On peut donc dire qu’à partir de l’apparition des villes et de la formation de la bourgeoisie, on se trouve en présence d’une Europe nouvelle. Toute la vie sociale est transformée : la population doublée, la liberté se généralise, le commerce et l’industrie, la circulation de l’argent, le travail de l’esprit se font une place de plus en plus grande et donnent de nouvelles possibilités au développement de l’État et de la Société. Il n’y a jamais eu, avant la fin du xviie siècle, de révolution sociale — je ne dis pas intellectuelle — aussi profonde. Jusque là, les hommes ont surtout vécu dans des rapports de clientèle ; ils se subordonnent de plus en plus maintenant à des rapports politiques. La seule circulation qui existait en Europe était celle de l’Église vers Rome et vers les centres religieux. Une circulation laïque apparaît à côté d’elle. La vie se porte vers les côtes, vers les grands fleuves, vers les routes naturelles. La civilisation était purement continentale ; elle devient maritime.

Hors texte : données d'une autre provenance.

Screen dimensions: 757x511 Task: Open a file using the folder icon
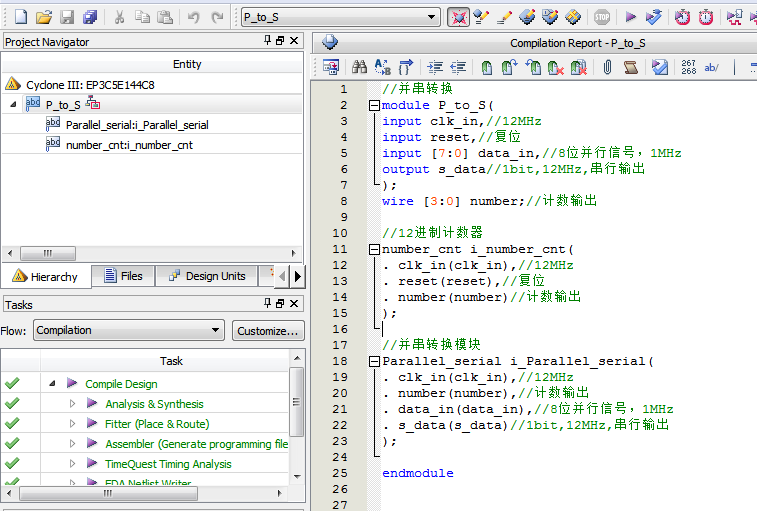click(44, 17)
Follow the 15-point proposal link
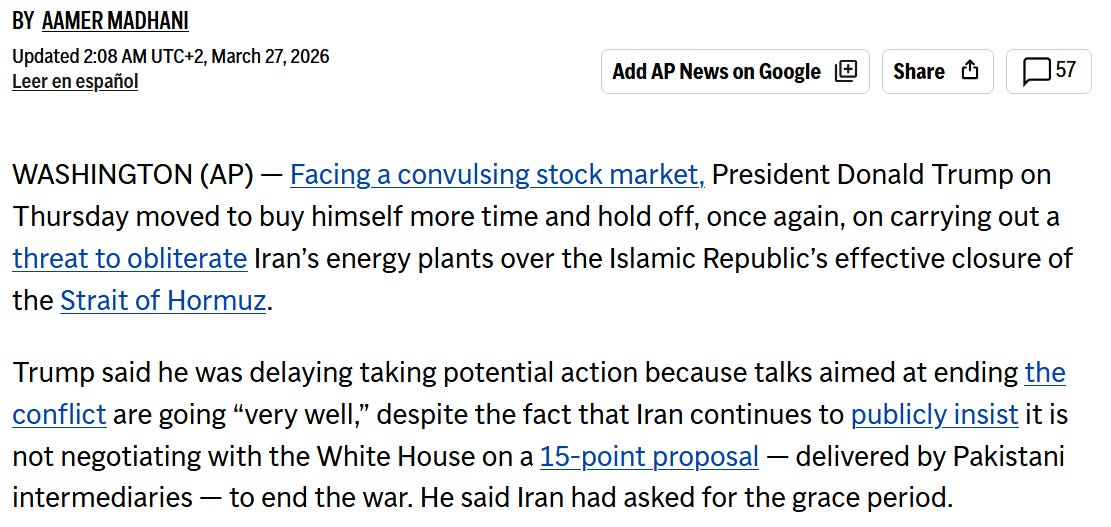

Sans doute, il ne faut pas exagérer. L’Église continue à dominer le monde des idées, et la terre reste la base qui soutient la noblesse et même l’État. Mais les racines de l’arbre qui vient de se planter sur le mur, sans le vouloir, par le fait de sa seule croissance, en descellera peu à peu les pierres. Les villes n’ont pas voulu détruire ce qui existait, mais s’y faire leur place. Et peu à peu cette place deviendra de plus en plus grande, si grande qu’elle suffira bientôt à un ordre de choses nouveau. Elles ont été essentiellement, dans la civilisation européenne, l’élément de progrès, non sans doute que tout sorte d’elles, mais en ce sens qu’elles ont fourni les conditions indispensables à tous ces renouveaux. Depuis l’apparition de la bourgeoisie, la civilisation semble s’éveiller, se secouer ; elle est plus mobile, plus nerveuse. Du viie au xie siècle, c’est partout un mouvement analogue. Quelle variété au contraire depuis le xie siècle ! Le dosage des bourgeoisies diffère de pays à pays, et donne à chacun d’eux un caractère national original, inconnu auparavant. Tous les centres d’activité du monde sont là où la population urbaine se presse : Paris, Lombardie, Toscane, Venise, la Flandre, le Rhin.

Il y a une espèce de contradiction dans l’enthousiasme des villes au xiiie siècle pour les ordres mendiants et leur activité capitaliste. Elles s’enthousiasment pour l’idéal de la pauvreté, mais elles recherchent la richesse.








  1. Nom que les Russes donnent aux Allemands.
  2. La fécondité des mariages était très grande tant chez les paysans comme on peut le voir par le polyptique d’Irminon et les chartes monastiques, que chez la noblesse (on verra à ce sujet Gislebert). On ne trouve quelques traces de pré-malthusianisme que chez les princes.
  3. Citeaux (non loin de Dijon) fut fondé en 1098 par Robert de Molesmes, mais il ne devint un centre de mouvement que quand Saint Bernard y fut entré en 1113.